De fait, les deux belligérants se sont déjà affrontés à plusieurs reprises autour du différend de la région du Haut-Karabagh : si plusieurs escarmouches se sont produites l’été dernier et qu’une courte passe d’armes (la « Guerre des Quatre Jours ») a opposé forces arméniennes et azéries du 2 au 5 avril 2016, ces dernières se sont avant tout violemment affrontées durant la Guerre du Haut-Karabagh, du 20 février 1988 au 16 mai 1994, au cours de laquelle un total estimé de 30 000 personnes a perdu la vie [2]. Cette guerre portera son lot de massacres, d’interventions étrangères, de crises humanitaires et, surtout, de rancœurs et d’amertume entre protagonistes qui ne feront que croître au fil des ans.

Le différend du Haut-Karabagh conditionne ainsi, à bien des égards, les relations arméno-azéries aujourd’hui. Les racines du problème remontent pourtant à près d’un siècle, sous l’ère soviétique en particulier, et n’ont réellement dévoilé leur ampleur qu’à l’aune de l’effondrement de l’Union soviétique.

Cet article entend ainsi présenter l’histoire du conflit du Nagorno-Karabakh et ses origines dans un premier temps. La teneur exacte de la crise actuelle, mêlée aux enjeux diplomatiques et géopolitiques des puissances qui s’y impliquent, au premier rang desquelles la Turquie et la Russie, fera l’objet de la seconde partie.
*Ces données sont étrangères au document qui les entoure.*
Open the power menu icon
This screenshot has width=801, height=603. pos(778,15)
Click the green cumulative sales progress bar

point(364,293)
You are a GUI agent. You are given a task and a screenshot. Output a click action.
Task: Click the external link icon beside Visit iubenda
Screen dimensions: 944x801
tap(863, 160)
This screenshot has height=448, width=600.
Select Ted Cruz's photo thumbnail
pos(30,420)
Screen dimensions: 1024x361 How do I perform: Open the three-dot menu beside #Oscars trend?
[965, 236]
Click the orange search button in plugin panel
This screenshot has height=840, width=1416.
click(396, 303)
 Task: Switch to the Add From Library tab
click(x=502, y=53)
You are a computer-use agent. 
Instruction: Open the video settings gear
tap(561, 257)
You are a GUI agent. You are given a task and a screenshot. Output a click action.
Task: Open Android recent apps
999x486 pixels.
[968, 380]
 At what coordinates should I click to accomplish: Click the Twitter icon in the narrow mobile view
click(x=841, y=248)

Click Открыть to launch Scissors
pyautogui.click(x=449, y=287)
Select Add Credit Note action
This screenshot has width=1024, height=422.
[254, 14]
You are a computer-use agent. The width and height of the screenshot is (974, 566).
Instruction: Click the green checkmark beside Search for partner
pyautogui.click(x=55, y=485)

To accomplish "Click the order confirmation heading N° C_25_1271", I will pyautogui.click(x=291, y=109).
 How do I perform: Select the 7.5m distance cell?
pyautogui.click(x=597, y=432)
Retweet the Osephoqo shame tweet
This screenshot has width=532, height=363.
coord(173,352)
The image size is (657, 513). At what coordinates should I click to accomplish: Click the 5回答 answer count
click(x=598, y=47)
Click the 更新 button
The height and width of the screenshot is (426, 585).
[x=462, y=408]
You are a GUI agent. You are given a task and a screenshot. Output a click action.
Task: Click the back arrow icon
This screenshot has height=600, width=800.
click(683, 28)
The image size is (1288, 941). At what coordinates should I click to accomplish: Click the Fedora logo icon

1. Un après-guerre résolument guerrier pour la Transcaucasie

Le conflit du Haut-Karabakh trouve ses origines, à bien des égards, dans la soviétisation à marche forcée de la Transcaucasie dans les années 1920-1930, et notamment dans les décisions prises par Joseph Staline et le Kavburo (« Bureau caucasien ») durant cette période [3]. Staline était alors Commissaire des nationalités pour l’Union soviétique au début des années 1920, période pendant laquelle sera créé le Kavburo [4].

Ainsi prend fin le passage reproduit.